WESTPORT–The Westport community is invited this weekend to celebrate the life of Dick Fincher and his key role in preserving and protecting the Lillian Wadsworth Arboretum
The Westport Tree Board will hold the ceremony and unveil a rock-mounted plaque to honor Fincher at 10 a.m. Saturday at the arboretum, 2 Woodside Lane. A tour of the trails through the 12-acre open urban forest, with an account of its history, will follow the ceremony.
A longtime resident, Fincher died in October 2024. Leading the effort to restore the wild property was one of his many activities in the town.

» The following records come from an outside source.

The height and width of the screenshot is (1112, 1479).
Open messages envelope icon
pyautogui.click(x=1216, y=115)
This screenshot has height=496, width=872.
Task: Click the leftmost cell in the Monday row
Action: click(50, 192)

“You name it, he was Mr. Volunteer,” said Louis Mall, a member of the Representative Town Meeting, who worked with Fincher on restoring the land and establishing the arboretum.
Having lived in many other places, Fincher made Westport his home in 1969, according to his obituary, posted by the Harding Funeral Home in November 2024.
“He immersed himself in everything Westport,” the obituary said. “In addition to Earthplace, the Lillian Wadsworth Arboretum, Staples Tuition Grants, and Christ & Holy Trinity Church, Dick could be found on the sidelines cheering Staples High School soccer games, and attending town meetings where he believed he could make a difference.”
The land that is now the arboretum was among about 75 acres donated to the town by philanthropist and artist Lillian Wadsworth, Mall said. The nature center that is now Earthplace was also created on the land donated by Wadsworth, who died in 1962.
Wadsworth intended the arboretum land for educational purposes, but that plan never materialized.
“For all those years, it was just town-owned property that was vacant, open space,” Mall said. “Dick was the neighborhood guardian of that property.”
Fincher stepped up efforts to restore it after a storm swept through around 2013, leaving branches hanging dangerously in the trees, Mall recalled.
A new tree warden, Bruce Lindsay, was hired. Fincher became chairman of the Tree Board and rejuvenated the agency. Equipment was brought in to “chew up some of the invasives,” funded with grant funds the tree warden secured, Mall said.
Volunteers – Boy Scouts and Staples High School interns and others – helped clean it up, Mall recalled.